Quote Originally Posted by dunbar View Post
The Yankee Conference was an all-sports league in the first 30 years of it's existence. America East (back around the name change from the NAC) had seven football playing schools in 1997 when the Atlantic Ten took over the Yankee Conference. Even though Towson and Hofstra weren't in the YC/A10 yet, the missed opportunity to take over the league is a major blunder twenty years later. If that had happened, then the CAA/AE merger probably would've gone through around 2001.
The Yankee Conference was a legit conference until UMass, URI and UConn wanted to make sure they were in Division I in hoops. With the D-I/D-II split coming in 1977, they wanted to be on the correct side of that divide. On the other side of that coin was Vermont (who abandoned football during the D-I split) and BU (whose president at that time, John Silber, was in the early stages of trying to kill his football team).
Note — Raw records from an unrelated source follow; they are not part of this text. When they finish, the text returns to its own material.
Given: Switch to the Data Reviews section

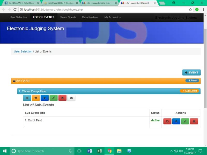Looking at the screenshot, I should point(90,17).
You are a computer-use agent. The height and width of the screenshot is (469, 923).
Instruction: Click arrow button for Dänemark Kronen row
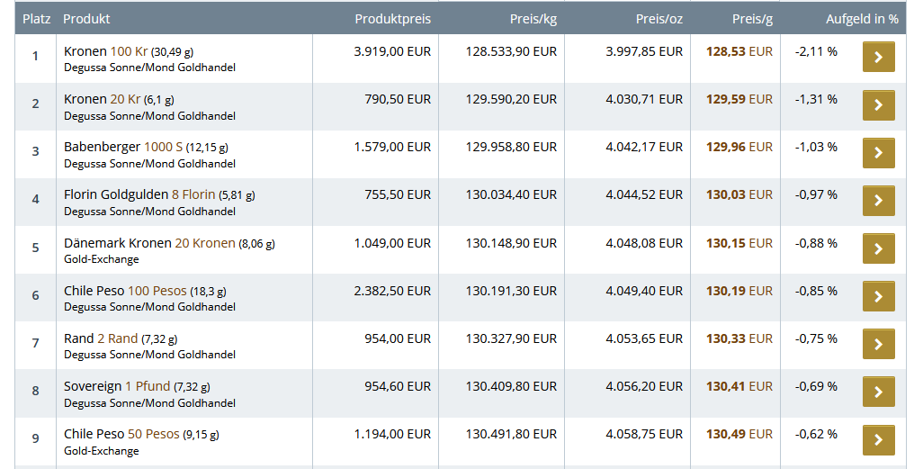click(878, 249)
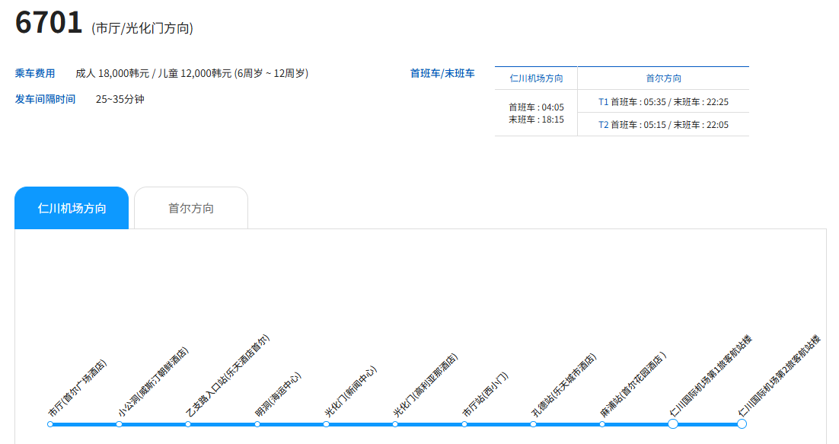Click the 市厅站(西小门) stop marker
This screenshot has width=839, height=444.
coord(464,424)
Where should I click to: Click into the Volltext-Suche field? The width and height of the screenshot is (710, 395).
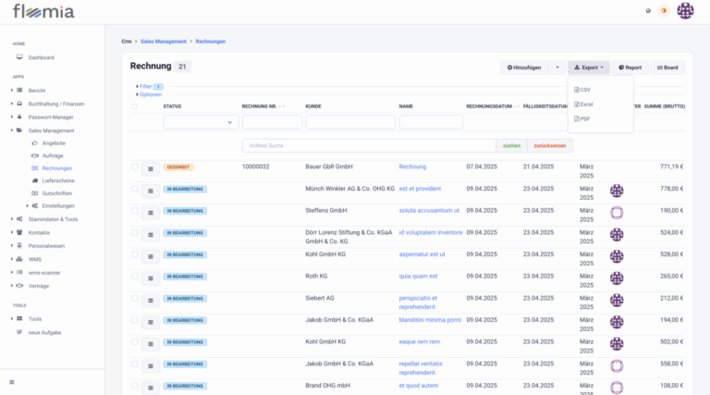click(x=368, y=145)
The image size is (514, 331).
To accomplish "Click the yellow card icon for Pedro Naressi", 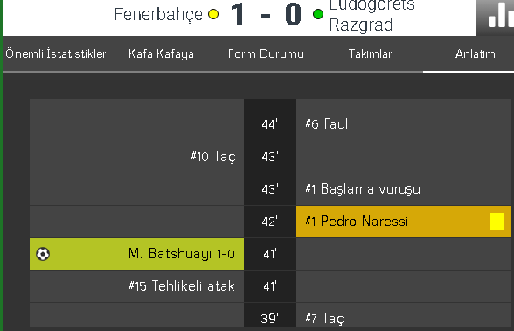I will tap(497, 222).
Ultimately the differences between all the schools became to great, and it morphed into a football-only conference that played at the D-II and eventually the I-AA level.

Pretty much for its entire existence the Yankee Conference was united by institutional similarity (Northeast land-grand schools + BU) and not a heck of a lot else. Many folks think that CAA/AE merger would have happened had the CAA taken it over, and there were talks about it at the time, but I'm not convinced it was imminent or anything. The reason is that the Yankee Conference never really was stable, and even if it had happened serious tensions would have remained.